Limitations of this study
While we aimed for a comprehensive parameter exploration and benchmarking of causal reasoning algorithms in this work, it still has some limitations as well. Firstly, we were limited by the annotations available for the compounds used, and chemical space (and mode of action) coverage in this set in the first place. This has profound implications for our work (and indeed, in any work where a ‘ground truth’ must be set for the mode of action of compounds): Different areas of chemical and mode of action space behave differently, and assuming unavailable data as inactive punishes ‘false positives’, which may very well be novel true positives which are just not annotated as such. Furthermore, the causal reasoning algorithms additionally infer node directionality (i.e., whether the recovered signalling proteins activated or inhibited), which we did not consider when benchmarking the results as it was not possible to obtain consistent and complete functional pharmacology information about the compound-target interactions (i.e., are they activated or inhibited upon pharmacological modulation).
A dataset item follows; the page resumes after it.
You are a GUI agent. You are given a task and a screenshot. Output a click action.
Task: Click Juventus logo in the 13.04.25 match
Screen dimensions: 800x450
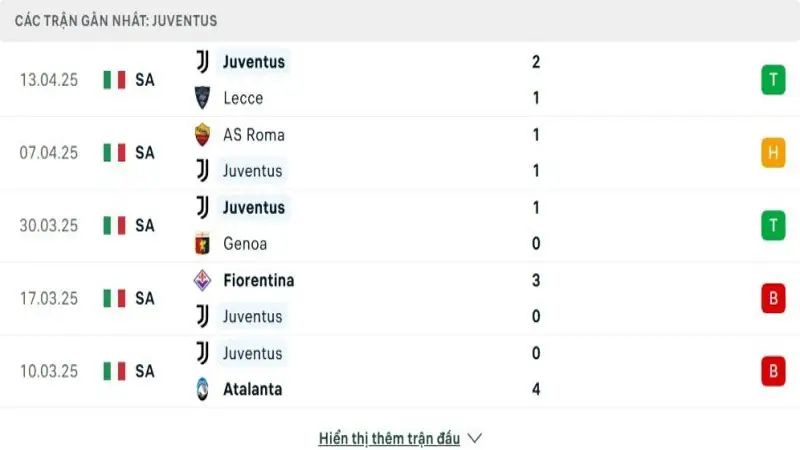point(203,62)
Furthermore, the cell lines used in the gene expression experiments considered (MCF7 and PC3) are quite similar in terms of baseline gene expression (Supplementary Figure 7), which is why we potentially did not see any significant difference in performance when using data derived from either cell line, but these are the only cell lines available in the original CMap. As LINCS provides data derived from 99 cell types[9], it would be interesting to investigate these other cell lines and relate these to the applicability domain of the methodologies – for example, non-cancer cell lines from a variety of tissues such as HA1E (normal kidney) or CNS cells such as NPC/NEU. It is also important to note that cell lines are in vitro models which cannot necessarily recapitulate in vivo processes, and the limitations of using cell lines in general has been extensively discussed[71, 72].